A California police-chief-turned-yoga-instructor-turned-“Stop the Steal”-organizer has been indicted on conspiracy charges, along with five other alleged Capitol rioters, for their role in the events of Jan. 6.
And the ahistorical, far-right militia group prosecutors say they belonged to is now squarely in federal crosshairs.
Alan Hostetter was indicted Wednesday on four charges, along with fellow Californians Russell Taylor, 40; Erik Scott Warner, 45; Felipe Antonio “Tony” Martinez, 47; Derek Kinnison, 39; and Ronald Mele, 51.
The men are all members of the Three Percenters militia group, the indictment states, and allegedly brought two-way radios, bear spray, knives, stun batons, bulletproof vests, and a range of other weaponry to use in storming the Capitol. Seamus Hughes, a researcher with Program on Extremism at George Washington University, first reported on the unsealed indictment.
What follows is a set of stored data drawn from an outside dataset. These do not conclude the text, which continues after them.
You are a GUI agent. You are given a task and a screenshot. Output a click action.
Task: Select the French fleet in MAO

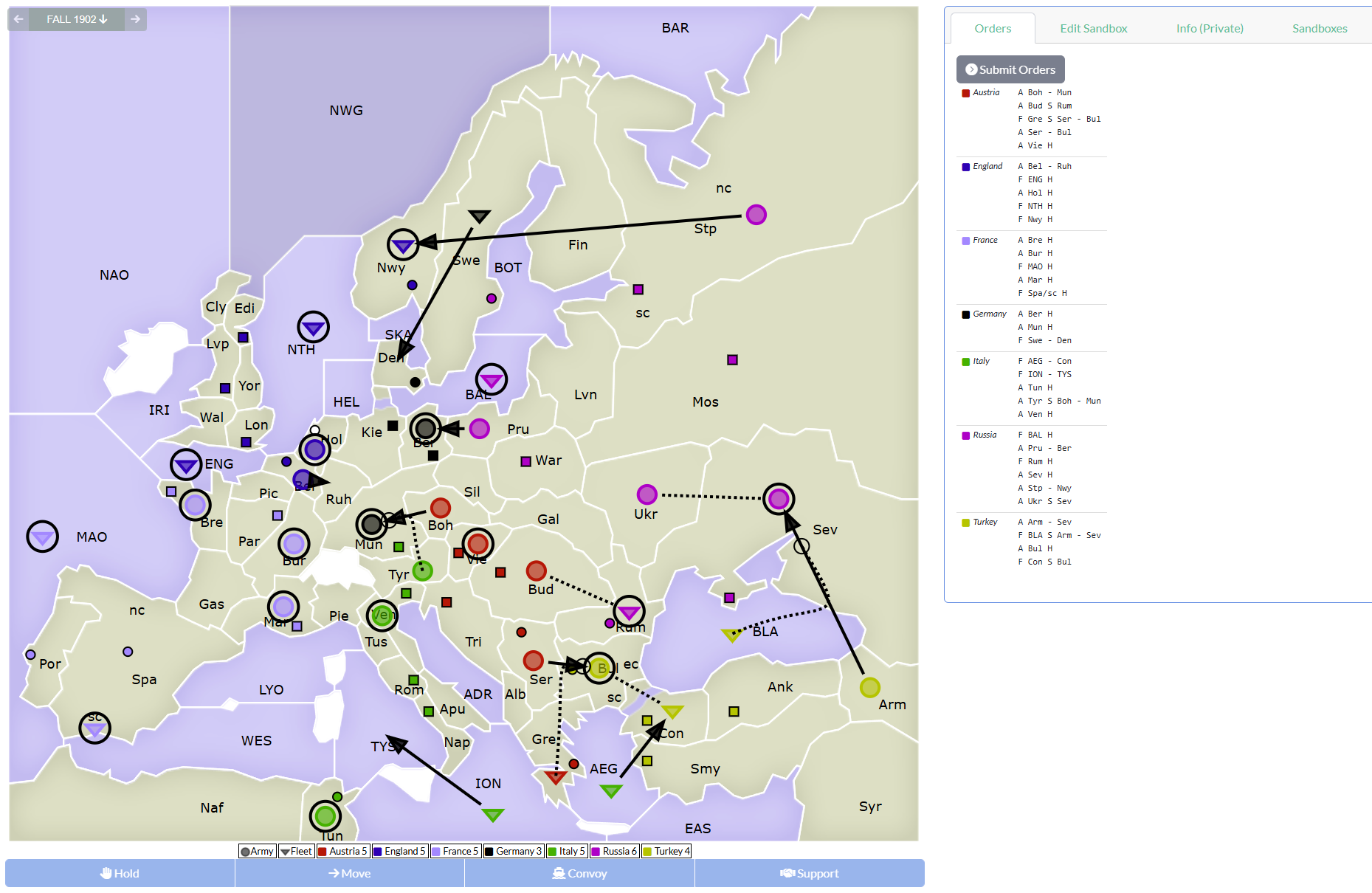[x=42, y=537]
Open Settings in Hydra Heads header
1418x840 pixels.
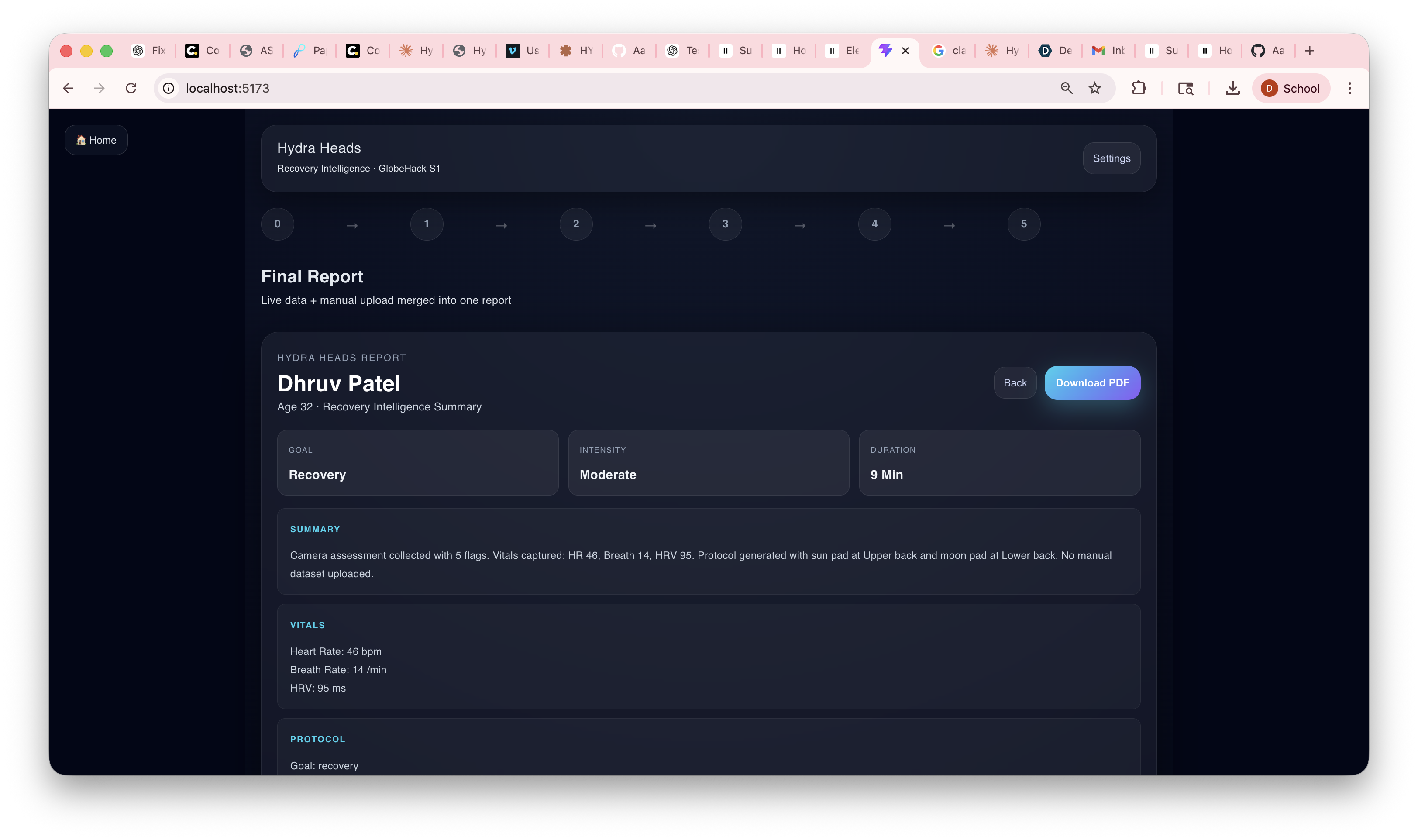[1112, 158]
The indictment is not the first time the feds have accused rioters of conspiring together before the unprecedented and deadly attack intended to stave off a Joe Biden presidency. Members of two other extremist groups, the Proud Boys and the Oath Keepers, have also been charged with conspiracy offenses. And at least one baseball-bat-wielding suspected Three Percenter associate was charged as far back as mid-January.
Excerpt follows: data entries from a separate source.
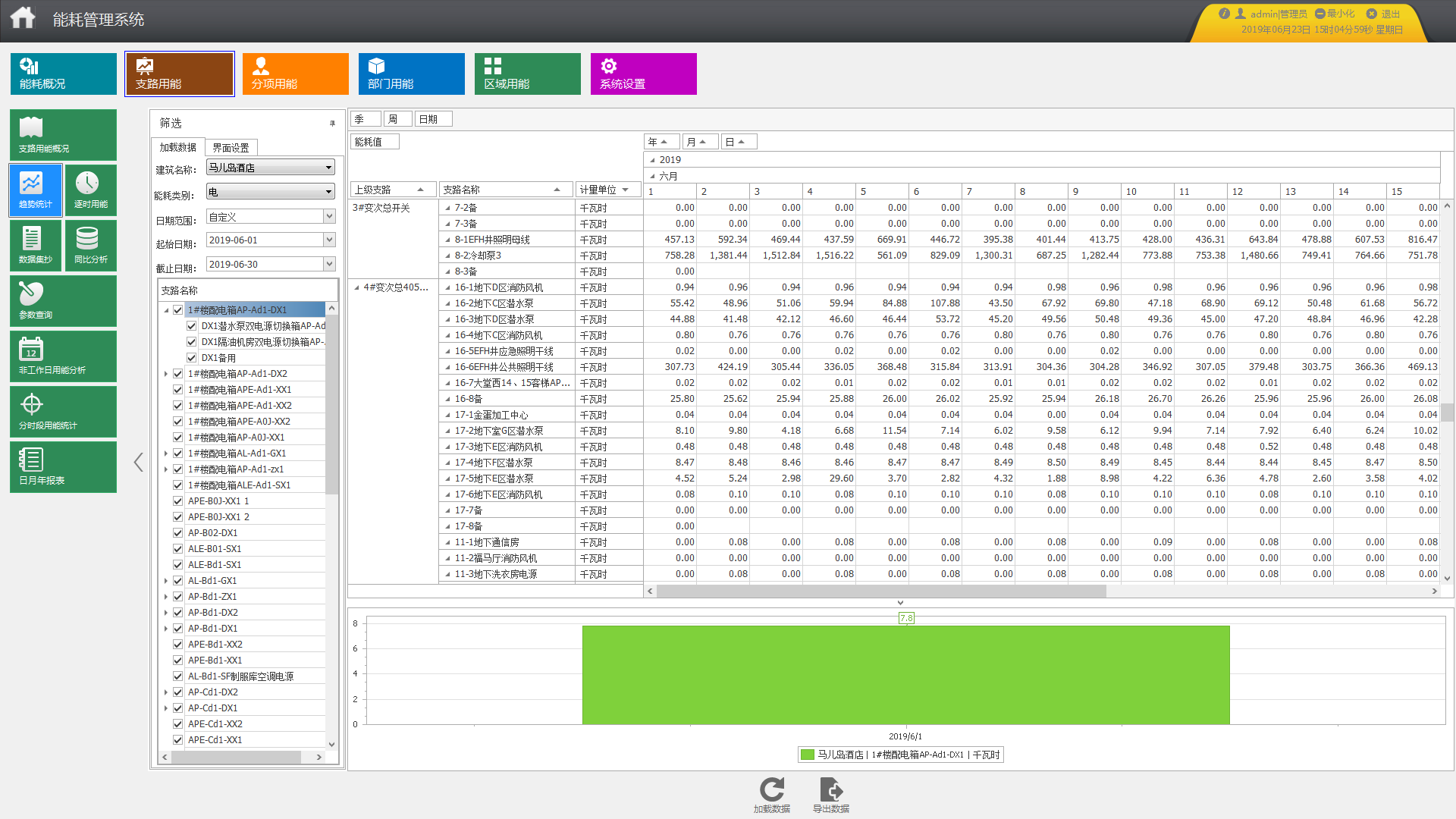
Task: Open 起始日期 start date dropdown
Action: (x=329, y=240)
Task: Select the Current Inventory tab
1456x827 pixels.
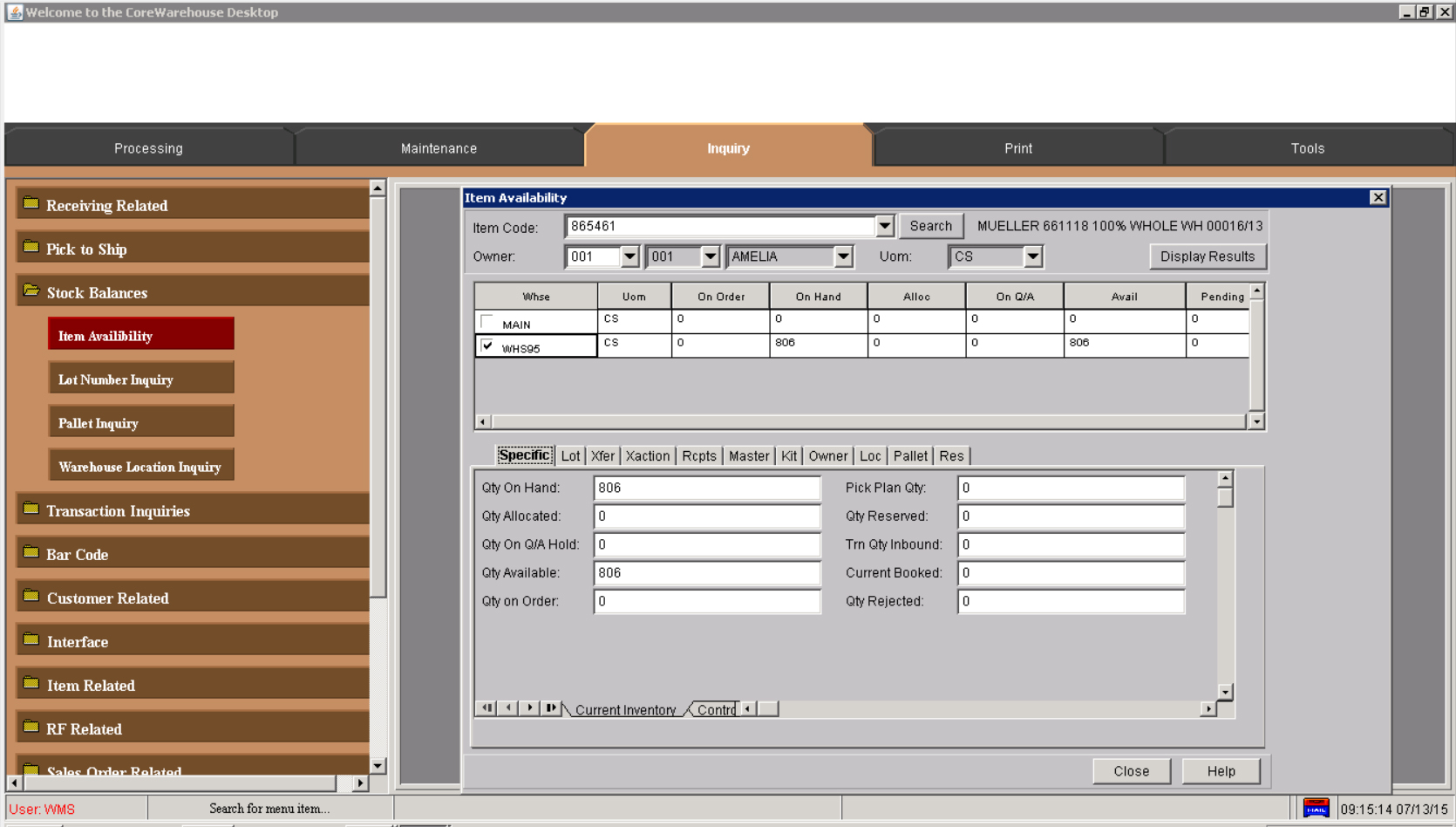Action: (624, 709)
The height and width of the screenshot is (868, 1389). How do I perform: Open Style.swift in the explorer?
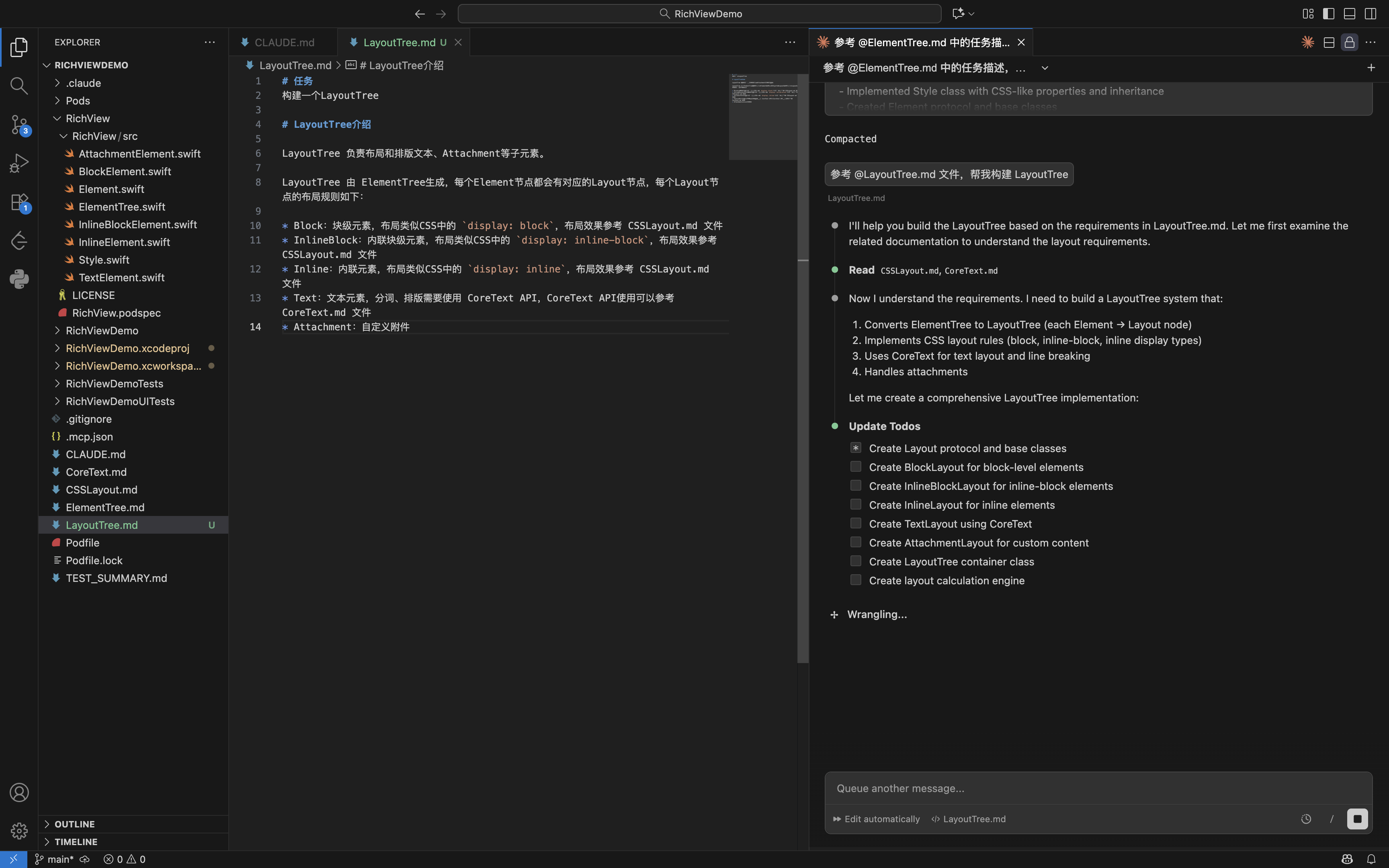pos(104,260)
But these are the first riot-related conspiracy charges to be slapped against a group of Three Percenters, described by the Anti-Defamation League as a militia movement that supports the idea of a small number of dedicated “patriots” protecting Americans from government tyranny.
Their name stems from the false claim that only 3 percent of Americans fought in the Revolutionary War against the British.
Federal law enforcement signaled an interest in Taylor and Hostetter as early as February, when FBI agents executed search warrants on their Orange County, California, homes.
Hostetter, a 56-year-old former police chief in La Habra, California, became a yoga instructor after he retired from law enforcement and then took up the cause of anti-lockdown protests through an organization he founded, the American Phoenix Project.
As the election drew closer, the Phoenix Project’s activism shifted focus from pandemic restrictions to pro-Trump activism and, following the president’s loss, attempts to overturn the 2020 election.
During one November election protest in D.C., Hostetter called for blood and demanded that “some people at the highest levels need to be made an example of with an execution or two or three.” At another, he called for Trump detractors to be executed.
Taylor, an ally of Hostetter and a fellow activist in the Phoenix Project attended the rallies preceding the attack on the Capitol and spoke about the day with violent imagery, warning that “in these streets we will fight and we will bleed before we allow our freedom to be taken from us.”
Thursday’s indictment alleges that, in the weeks leading up to the Jan. 6 “Stop the Steal” protest in D.C., the men organized travel plans and signaled a clear intention to become violent if they deemed it necessary.
In one Telegram group chat, titled “The California Patriots-Answer the Call Jan 6,” they spoke about renting cars and booking hotel rooms at D.C.’s Kimpton George Hotel.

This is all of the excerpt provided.